**SHORT TASK**. Can you reproduce only the lines between the one holding "Where should I click to: Switch" and the one holding "tap(379, 162)", inclusive, with the requests kept? Multiply each coordinate in the answers by 0.95 and round to whole numbers, with halves rounding up.

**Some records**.
______________________________
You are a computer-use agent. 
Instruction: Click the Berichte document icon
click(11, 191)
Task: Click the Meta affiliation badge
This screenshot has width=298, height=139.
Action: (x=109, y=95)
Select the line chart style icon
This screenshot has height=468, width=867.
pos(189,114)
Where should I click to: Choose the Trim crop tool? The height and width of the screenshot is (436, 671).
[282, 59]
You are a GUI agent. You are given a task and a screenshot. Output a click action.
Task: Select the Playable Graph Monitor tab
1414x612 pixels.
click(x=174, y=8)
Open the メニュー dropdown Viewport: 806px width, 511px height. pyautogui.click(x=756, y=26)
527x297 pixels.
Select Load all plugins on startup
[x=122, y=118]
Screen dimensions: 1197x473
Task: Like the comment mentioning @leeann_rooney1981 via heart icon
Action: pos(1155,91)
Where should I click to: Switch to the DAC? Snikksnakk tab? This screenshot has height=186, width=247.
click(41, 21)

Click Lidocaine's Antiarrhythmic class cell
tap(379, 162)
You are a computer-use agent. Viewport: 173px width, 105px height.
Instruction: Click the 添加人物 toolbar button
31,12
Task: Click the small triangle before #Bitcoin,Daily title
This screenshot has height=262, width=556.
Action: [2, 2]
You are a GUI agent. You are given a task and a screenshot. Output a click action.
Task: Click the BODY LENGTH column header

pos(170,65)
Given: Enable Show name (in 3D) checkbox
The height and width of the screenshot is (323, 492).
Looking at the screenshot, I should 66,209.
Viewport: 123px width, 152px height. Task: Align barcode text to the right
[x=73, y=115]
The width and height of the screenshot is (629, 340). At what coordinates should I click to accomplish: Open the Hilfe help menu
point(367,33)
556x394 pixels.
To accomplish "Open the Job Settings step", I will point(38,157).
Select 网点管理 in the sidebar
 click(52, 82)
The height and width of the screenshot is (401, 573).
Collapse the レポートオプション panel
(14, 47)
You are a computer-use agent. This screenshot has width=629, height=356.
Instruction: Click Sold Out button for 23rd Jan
______________________________
**THE ANSWER**.
Where should I click to: Switch to the DAC? Snikksnakk tab? This screenshot has height=186, width=247.
click(39, 20)

Click Lidocaine's Antiarrhythmic class cell
tap(360, 154)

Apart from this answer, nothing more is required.